用户名: 密码: 验证码:
海量二维表数据的排序问题研究
详细信息    本馆镜像全文|  推荐本文 |  |   获取CNKI官网全文
摘要
信息时代带给人们的影响是震撼的,数据作为信息最主要的表现形式之一,无论在广度还是深度上都已经深刻渗透到我们的生活中,研究表明,全球数据量以年均80%的速度持续增长,数据时代已经悄然来到。现在,海量数据存储已经有了较好的解决方案并已实现,而且网络存储正在走向平民化,SUN,惠普,博科等公司都提供完善的策略,高性能的设备支持大容量存储。但是,面对爆炸性增长的数据,如何沙里淘金呢?这一问题,即海量数据的搜索和处理正在研究阶段。
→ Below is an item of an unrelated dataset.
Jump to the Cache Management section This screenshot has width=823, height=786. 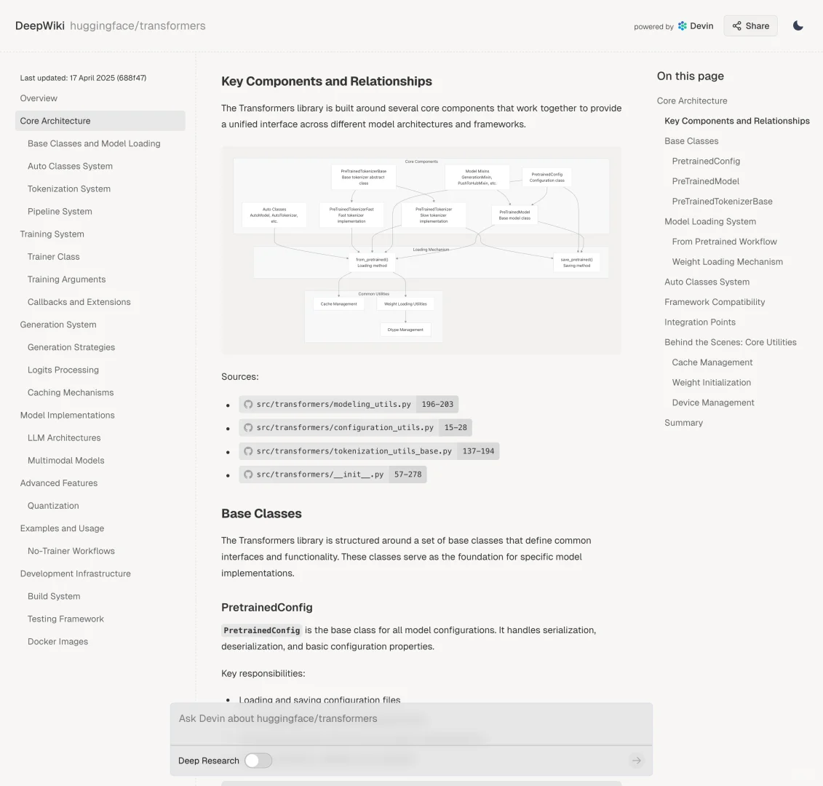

     数据挖掘,分布式计算,云计算等技术都是基于海量数据处理这一大背景的。数据挖掘的发展将数据坟墓转换成知识金块,并广泛应用于金融、零售业、电信、科学探索等;云计算概念的提出无疑具有时代意义,它将丰厚的资源组织起来提供强大的计算能力和服务。若要发挥他们的魔力,高性能算法无疑是重要的技术基础,但是一些传统技术在庞大的数据规模下,性能并不能令人满意,如何设计适用海量数据的算法是至关重要的。
     现在,设备的价格随着硬件的发展大幅下降,空间不再是瓶颈,时间效率日益成为最关注的焦点。在海量数据处理中,面向离散数据的二维表排序是一个基础操作,若先对二维表排序,将大大提高后续数据处理效率,而且许多复杂问题的解决最终都归为二维表排序,二维表排序在数据挖掘、机器学习、数据库、粗糙集等领域均有广泛应用。本文在深入分析了现有二维表排序算法后,针对海量数据对算法效率要求高这一问题,将二维表快速排序算法进行改进,并在空间换时间的思想下提出基于Hash的二维表排序算法,最后将其扩展到云计算模型下的海量二维表数据处理。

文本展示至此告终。